Metabolic licensing of quiescent glioblastoma activation and immune evasion via astrocyte-mitochondria shuttle

The reaction of quiescent tumor cell subpopulations at the invasive margin of glioblastoma (GBM) might be cleared by immune surveillance toward death or expand through immune escape, which can drive therapeutic resistance, tumor dissemination, and recurrence through phenotypic plasticity. However, the process and mechanisms underlying their activation remain largely unclear. This study revealed that astrocytes awaken quiescent GBM cells to cycling and immune-evasive phenotypes.
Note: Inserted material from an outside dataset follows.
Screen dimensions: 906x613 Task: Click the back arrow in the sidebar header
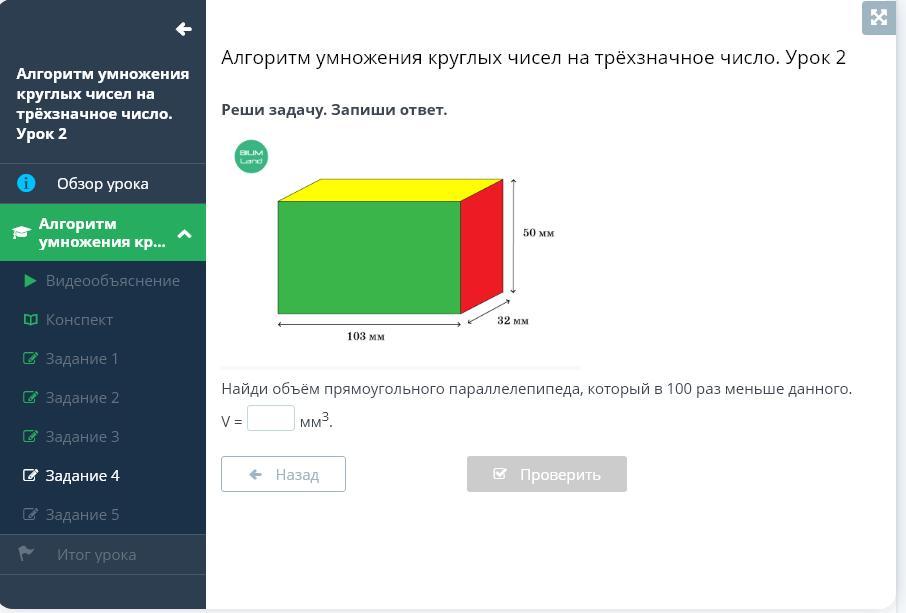point(184,29)
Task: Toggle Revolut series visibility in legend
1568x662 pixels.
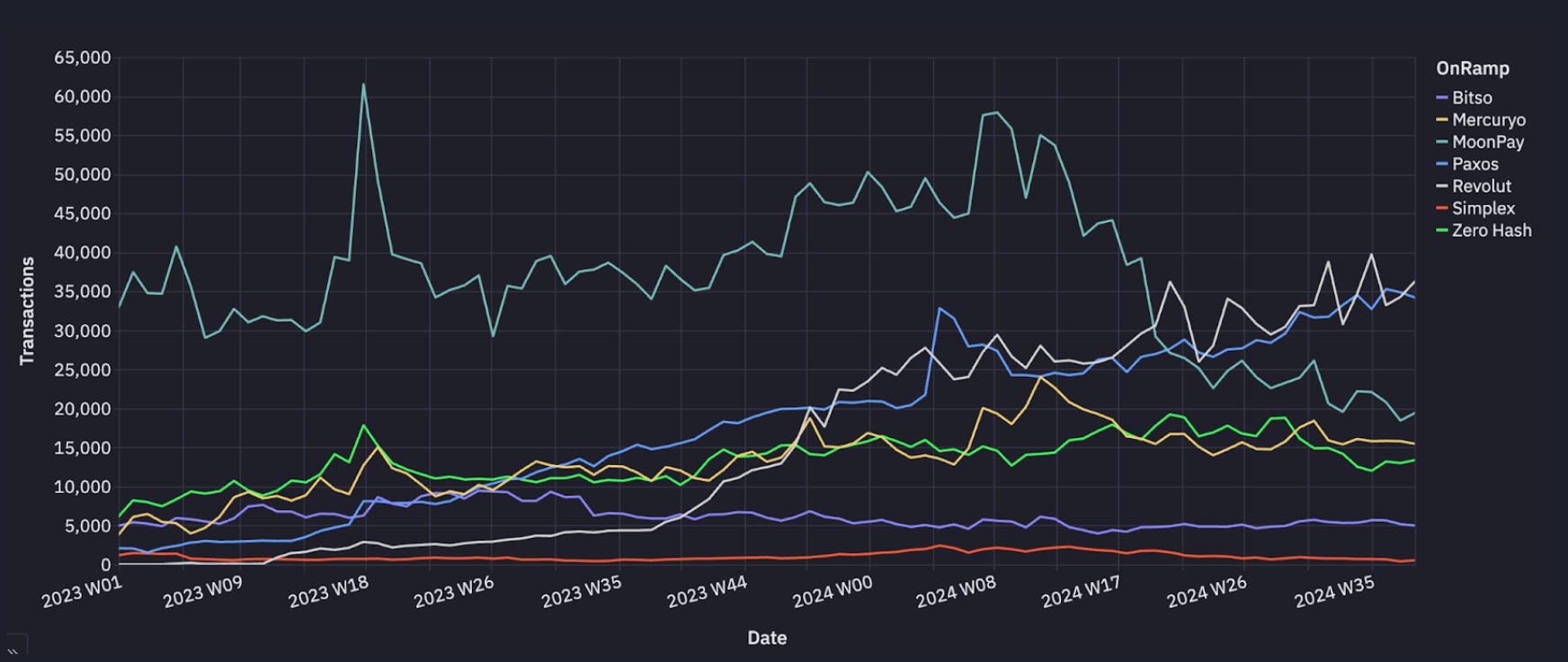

Astrocytic mitochondria are indispensable in regulating the phenotypic changes. Specifically, the SHMT2 enzyme in astrocytic mitochondria catalyzes one-carbon metabolic products, which significantly promote synthetic metabolic activation and reactivation of quiescent GBM cells to immune evasion through intercellular mitochondrial transfer. Tumor cells that acquire astrocytic mitochondria enhanced one-carbon metabolism drives global hyperactive anabolic metabolism through YTHDC1-mediated transcriptional pause release of ribosomal and focal adhesion signaling genes, supporting rapid proliferation and conferring a potent immune-evasive phenotype. Therapeutically, pharmacologic or genetic inhibiting the astrocytic SHMT2 or blocking mitochondrial transfer markedly suppressed quiescent GBM cell activation and tumor progression. These findings elucidate a novel mechanism by which astrocytes in the tumor microenvironment drive GBM malignancy through metabolic symbiosis. Overall design: Glioma was digested and dissociated single-cell suspensions were loaded to scRNA-seq. U87 cells from co-culture system of various groups were sorted using Fluorescence-activated cell sorting (FACS) and analyzed using CUT&Tag seq.